On leur promettait déjà un retour de flamme à l'automne après un été de feu (13 matchs: 8 victoires, 4 nuls, 1 défaite, plus 13 buts pour l'attaquant Jamie Vardy), un rappel à l'ordre en novembre face aux grosses équipes (mais non; 1-1 contre Manchester United, 2-1 contre Chelsea), un coup de fatigue durant les Fêtes (partiellement avéré, 2 points sur 9 possibles), la fin de l'état de grâce en 2016 (au contraire: 4 victoires, 1 nul). Mais Leicester s'en est chaque fois sorti et, plus collant que le sparadrap du capitaine Haddock, continue de jouer les troubles-fêtes. Du coup, les football pundits, ces anciens joueurs reconvertis en experts des plateaux télés qui pullulent en Angleterre, ont à chaque fois dû réviser leurs prévisions à la hausse. Cran par cran. La «Blue army» finira dans le top 6. Hum, elle décrochera une qualification en Ligue des Champions. Well, elle montera sur le podium.
Gagner la Premier League? Pas si vite! Pour le moment, seul l'entraîneur Claudio Ranieri en parle, et encore «parce que rêver fait partie du plaisir du supporter». Imaginer Leicester champion d'Angleterre le 15 mai sur la pelouse de Chelsea est encore un sujet tabou. Parce qu'il reste 14 matchs. Parce que Leicester doit logiquement perdre contre Manchester City et Arsenal. Parce que, surtout, cela ferait désordre sur les vertes pelouses du royaume. Pas tant parce pour le prestige écorné; la Premier League est le seul championnat qui a toujours communiqué sur la ligue et non sur les seules têtes de gondole. Non, ce qui gêne, et qui gênerait si Leicester allait au bout, c'est que l'équipe gagne avec des méthodes toutes simples et remet au goût du jour quelques vérités oubliées. Nous en avons déterré six.

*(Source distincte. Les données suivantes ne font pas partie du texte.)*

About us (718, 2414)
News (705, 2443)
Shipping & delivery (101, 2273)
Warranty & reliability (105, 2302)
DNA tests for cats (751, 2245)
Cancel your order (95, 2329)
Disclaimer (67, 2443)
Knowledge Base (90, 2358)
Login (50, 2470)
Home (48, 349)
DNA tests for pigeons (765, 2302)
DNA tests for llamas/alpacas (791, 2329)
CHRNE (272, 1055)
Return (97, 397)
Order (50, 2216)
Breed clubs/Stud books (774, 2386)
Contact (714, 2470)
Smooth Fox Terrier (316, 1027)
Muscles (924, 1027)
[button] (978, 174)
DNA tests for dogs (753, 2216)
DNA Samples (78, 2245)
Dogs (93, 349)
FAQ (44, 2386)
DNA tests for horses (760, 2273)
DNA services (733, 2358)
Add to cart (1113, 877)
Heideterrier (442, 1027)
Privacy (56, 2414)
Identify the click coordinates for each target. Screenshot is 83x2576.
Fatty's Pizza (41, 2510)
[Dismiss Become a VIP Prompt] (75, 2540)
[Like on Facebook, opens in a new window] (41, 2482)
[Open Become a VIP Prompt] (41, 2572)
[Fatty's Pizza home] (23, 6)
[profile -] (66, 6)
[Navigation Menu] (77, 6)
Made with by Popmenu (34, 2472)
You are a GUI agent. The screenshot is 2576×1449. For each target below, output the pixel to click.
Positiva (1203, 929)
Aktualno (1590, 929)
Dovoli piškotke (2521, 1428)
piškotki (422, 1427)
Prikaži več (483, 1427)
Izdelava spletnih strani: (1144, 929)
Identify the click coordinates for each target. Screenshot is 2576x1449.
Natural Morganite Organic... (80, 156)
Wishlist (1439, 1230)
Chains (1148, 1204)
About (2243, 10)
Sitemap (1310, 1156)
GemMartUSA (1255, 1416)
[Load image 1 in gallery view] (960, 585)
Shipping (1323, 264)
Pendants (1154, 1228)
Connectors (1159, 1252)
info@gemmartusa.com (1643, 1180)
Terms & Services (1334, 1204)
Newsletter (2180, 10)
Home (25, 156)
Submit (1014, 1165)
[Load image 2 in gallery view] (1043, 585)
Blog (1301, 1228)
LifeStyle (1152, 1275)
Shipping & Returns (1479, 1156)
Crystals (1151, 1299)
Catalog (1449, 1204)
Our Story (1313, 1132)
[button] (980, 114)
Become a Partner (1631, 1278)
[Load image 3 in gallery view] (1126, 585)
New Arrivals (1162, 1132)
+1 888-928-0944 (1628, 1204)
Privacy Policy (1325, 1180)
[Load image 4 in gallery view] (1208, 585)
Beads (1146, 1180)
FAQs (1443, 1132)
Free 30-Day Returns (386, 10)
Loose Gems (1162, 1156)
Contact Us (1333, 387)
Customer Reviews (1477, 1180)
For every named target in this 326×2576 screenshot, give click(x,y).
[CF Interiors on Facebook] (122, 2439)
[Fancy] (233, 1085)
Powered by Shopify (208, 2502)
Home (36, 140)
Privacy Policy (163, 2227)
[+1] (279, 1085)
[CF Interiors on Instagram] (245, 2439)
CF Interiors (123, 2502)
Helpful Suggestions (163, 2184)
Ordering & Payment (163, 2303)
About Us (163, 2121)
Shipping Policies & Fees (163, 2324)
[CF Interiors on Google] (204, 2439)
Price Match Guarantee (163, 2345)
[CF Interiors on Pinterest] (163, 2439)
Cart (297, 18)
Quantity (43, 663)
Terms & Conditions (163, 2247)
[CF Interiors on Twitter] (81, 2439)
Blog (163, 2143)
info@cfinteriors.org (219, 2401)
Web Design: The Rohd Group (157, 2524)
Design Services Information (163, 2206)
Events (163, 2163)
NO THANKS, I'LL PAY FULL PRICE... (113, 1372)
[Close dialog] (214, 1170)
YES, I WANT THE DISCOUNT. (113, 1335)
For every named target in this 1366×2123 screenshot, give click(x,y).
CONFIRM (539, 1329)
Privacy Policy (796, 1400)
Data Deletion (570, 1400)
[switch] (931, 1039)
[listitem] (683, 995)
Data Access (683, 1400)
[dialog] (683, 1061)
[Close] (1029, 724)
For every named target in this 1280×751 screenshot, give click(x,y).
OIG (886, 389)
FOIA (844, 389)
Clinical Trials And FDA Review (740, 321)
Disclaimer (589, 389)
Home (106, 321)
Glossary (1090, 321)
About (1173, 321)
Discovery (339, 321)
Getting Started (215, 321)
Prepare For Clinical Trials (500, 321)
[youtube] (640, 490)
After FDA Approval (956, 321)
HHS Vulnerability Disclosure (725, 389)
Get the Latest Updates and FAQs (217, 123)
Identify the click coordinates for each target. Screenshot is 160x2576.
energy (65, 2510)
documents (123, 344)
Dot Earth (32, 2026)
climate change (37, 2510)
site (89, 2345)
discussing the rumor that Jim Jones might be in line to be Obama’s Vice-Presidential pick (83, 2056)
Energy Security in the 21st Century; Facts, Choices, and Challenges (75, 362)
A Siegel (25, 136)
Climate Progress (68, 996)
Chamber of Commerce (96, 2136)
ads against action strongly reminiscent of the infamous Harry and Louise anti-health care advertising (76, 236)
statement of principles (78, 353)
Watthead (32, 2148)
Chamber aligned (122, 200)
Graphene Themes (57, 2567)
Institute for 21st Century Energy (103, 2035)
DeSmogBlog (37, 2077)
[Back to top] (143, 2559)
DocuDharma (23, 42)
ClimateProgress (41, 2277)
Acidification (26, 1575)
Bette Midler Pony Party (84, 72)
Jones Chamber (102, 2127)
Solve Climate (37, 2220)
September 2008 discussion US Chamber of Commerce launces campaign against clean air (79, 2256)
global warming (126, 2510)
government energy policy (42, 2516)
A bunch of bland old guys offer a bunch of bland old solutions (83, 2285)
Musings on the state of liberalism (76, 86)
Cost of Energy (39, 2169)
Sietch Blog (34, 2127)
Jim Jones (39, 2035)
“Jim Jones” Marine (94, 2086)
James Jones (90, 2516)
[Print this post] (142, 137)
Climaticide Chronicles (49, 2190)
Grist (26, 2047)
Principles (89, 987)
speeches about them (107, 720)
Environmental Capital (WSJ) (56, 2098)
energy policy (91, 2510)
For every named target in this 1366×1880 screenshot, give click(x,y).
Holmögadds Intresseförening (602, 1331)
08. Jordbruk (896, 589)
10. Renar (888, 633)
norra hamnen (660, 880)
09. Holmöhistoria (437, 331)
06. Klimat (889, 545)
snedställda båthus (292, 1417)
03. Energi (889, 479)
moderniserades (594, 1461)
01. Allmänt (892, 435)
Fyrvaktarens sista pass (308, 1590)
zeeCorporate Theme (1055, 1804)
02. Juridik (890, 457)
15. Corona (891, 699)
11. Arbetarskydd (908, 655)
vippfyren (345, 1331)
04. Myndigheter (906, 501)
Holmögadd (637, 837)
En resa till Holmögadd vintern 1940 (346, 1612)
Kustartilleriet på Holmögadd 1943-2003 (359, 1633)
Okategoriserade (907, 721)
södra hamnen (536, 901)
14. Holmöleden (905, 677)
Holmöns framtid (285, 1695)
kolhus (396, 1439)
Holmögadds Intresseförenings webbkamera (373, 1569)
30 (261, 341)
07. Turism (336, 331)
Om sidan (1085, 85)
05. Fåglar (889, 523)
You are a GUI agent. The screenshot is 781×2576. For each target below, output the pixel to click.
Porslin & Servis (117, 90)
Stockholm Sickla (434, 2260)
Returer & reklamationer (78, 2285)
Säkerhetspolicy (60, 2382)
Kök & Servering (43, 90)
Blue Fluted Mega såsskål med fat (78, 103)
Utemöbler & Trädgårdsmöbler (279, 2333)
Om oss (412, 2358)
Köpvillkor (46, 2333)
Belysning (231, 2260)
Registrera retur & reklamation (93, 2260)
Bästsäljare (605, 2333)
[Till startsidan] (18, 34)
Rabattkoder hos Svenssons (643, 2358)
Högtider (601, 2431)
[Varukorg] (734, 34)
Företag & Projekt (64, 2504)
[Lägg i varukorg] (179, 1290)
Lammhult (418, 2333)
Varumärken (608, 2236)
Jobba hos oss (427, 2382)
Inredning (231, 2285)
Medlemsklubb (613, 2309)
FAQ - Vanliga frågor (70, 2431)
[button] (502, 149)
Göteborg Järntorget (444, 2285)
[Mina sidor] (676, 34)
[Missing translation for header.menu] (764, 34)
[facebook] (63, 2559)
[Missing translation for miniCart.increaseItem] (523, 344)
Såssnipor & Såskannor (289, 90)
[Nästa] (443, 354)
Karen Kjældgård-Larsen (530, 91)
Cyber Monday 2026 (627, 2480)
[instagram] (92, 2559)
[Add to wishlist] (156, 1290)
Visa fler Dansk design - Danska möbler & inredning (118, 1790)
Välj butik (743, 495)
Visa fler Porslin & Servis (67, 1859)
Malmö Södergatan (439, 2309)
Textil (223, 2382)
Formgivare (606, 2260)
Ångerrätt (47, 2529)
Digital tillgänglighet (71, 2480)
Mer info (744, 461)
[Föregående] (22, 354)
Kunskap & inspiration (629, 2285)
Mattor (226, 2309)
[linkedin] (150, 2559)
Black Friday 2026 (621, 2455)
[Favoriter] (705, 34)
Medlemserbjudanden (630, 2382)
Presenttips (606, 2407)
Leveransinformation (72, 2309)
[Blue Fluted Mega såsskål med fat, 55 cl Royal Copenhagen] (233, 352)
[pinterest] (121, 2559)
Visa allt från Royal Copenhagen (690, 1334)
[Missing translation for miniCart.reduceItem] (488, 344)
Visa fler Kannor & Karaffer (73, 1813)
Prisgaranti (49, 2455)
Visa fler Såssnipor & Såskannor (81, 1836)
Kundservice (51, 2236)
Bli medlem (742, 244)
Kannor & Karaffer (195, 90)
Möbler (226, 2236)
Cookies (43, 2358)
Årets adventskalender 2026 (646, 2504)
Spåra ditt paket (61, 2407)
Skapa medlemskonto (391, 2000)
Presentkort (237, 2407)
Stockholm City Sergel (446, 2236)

1 Le tout est plus que la somme des parties
Le discours dominant fait croire que l'on n'a jamais aussi bien joué au football que maintenant. C'est faux. Si le football moderne compile autant de grands joueurs – tous attaquants ou milieux offensifs – c'est parce que le jeu est devenu un sport individuel. Trop souvent, on ne joue que pour ses stats, sa gueule. La gageure de l'entraîneur moderne est de convaincre onze types surpayés de se battre ensemble pour un objectif commun. Pas simple… «Les grands clubs ont basculé dans la dictature de l'individualisme et de la médiatisation, observe Vincent Chaudel, expert sport au cabinet Kurt Salmon. Avec un entraîneur très compétent et des joueurs de très bon rang, Leicester arrive à sur-performer parce que pour eux, le football reste un sport collectif.» En 2012, le PSG avait laissé échapper un titre à Montpellier. Leicester peut le refaire.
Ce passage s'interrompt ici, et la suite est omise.